Globalement, l’article montre un individu agissant seul, ou avec peu de liens, influencé par les réseaux sociaux. Pas un musulman passant à l’acte terroriste.
La vérité est ailleurs
Car pour Médiapart, comme cela transparaît dans le deuxième article, les « vrais » problèmes sont ailleurs, ce que montre un autre article mis en Une, alors que ce fait divers pourrait être traité, ou pas du reste, en tout cas comme une information mineure : « Attaque d’un bar à Paris : cinq militants d’ultra-droite arrêtés »
Un « événement » d’importance pour ce média puisque l’article est confié à… trois journalistes : Matthieu Suc, Marine Turchi et Sébastien Bourdon.

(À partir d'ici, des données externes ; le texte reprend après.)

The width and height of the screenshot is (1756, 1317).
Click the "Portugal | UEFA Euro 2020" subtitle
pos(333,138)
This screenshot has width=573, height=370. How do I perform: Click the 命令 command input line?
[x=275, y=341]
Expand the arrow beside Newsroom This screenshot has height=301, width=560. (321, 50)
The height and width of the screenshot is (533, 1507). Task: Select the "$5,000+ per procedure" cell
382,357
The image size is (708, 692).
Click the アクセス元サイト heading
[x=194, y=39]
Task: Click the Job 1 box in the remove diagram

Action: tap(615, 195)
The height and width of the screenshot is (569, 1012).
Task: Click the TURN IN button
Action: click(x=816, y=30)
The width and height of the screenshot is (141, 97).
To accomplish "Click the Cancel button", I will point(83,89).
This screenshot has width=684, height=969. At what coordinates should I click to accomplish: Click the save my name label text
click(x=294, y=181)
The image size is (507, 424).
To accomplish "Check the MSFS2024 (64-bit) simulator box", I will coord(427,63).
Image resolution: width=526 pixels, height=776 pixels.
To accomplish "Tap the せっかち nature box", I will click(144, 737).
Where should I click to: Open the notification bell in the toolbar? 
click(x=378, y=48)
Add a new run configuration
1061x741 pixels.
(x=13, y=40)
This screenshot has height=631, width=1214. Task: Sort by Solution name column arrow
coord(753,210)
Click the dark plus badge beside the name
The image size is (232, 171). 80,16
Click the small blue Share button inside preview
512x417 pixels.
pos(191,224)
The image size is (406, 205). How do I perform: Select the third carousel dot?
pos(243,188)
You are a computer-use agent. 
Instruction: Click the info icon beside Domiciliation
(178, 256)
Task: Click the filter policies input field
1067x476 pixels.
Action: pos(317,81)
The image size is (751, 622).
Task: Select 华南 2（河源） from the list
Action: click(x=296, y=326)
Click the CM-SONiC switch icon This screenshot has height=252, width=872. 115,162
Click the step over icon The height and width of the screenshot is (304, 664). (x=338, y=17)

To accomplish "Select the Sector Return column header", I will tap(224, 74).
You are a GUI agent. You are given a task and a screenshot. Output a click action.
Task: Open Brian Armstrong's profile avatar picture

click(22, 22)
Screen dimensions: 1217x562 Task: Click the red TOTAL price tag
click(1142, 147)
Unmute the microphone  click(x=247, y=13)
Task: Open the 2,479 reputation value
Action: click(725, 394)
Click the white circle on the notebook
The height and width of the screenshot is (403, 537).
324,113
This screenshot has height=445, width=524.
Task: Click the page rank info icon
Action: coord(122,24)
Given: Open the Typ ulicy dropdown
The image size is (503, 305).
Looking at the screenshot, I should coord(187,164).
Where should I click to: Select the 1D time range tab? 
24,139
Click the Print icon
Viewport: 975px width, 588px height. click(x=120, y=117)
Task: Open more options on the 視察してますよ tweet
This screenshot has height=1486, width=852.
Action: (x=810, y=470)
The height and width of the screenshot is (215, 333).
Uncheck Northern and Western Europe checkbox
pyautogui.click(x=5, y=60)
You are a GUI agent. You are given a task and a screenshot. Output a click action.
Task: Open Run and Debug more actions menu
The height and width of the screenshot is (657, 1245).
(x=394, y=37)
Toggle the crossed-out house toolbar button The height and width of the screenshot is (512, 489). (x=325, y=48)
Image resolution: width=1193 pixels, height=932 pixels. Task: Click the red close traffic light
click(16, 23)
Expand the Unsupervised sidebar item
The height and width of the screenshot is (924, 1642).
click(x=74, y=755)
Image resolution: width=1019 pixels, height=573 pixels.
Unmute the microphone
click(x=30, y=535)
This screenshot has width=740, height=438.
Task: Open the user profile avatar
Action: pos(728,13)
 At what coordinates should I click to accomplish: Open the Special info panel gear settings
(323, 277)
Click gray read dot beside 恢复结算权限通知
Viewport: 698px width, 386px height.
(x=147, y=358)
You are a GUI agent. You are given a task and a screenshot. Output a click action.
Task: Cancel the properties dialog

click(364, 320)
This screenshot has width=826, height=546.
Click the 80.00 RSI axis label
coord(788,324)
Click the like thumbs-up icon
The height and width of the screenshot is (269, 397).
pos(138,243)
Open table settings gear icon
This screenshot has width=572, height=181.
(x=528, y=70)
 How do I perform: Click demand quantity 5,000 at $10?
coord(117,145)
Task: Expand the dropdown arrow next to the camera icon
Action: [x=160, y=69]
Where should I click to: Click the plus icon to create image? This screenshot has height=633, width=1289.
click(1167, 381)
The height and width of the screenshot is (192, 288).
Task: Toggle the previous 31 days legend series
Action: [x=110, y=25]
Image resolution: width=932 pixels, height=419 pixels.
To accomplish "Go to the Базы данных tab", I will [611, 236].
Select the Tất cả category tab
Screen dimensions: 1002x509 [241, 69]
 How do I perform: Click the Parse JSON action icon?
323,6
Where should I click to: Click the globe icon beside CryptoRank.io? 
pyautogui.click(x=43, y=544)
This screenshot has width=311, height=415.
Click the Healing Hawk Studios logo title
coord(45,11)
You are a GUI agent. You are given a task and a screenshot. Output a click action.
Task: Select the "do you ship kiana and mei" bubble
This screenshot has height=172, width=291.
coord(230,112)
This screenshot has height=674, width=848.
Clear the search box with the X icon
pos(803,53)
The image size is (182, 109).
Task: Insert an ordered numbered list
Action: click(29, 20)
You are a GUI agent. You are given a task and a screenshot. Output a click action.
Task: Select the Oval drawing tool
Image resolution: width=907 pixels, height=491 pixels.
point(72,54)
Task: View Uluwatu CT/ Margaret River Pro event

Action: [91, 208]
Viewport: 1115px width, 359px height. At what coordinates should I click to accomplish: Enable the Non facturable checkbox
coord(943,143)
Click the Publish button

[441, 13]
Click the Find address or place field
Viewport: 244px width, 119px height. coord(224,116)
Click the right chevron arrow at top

L’accroche : « Selon nos informations, cinq membres du groupe d’extrême droite « Zouaves Paris » ont été arrêtés dans le cadre de l’enquête sur des violences commises le 4 juin au Saint-Sauveur, un bar antifasciste parisien. Ils sont renvoyés devant le tribunal correctionnel le 15 janvier 2021 pour des faits de violences en réunion. »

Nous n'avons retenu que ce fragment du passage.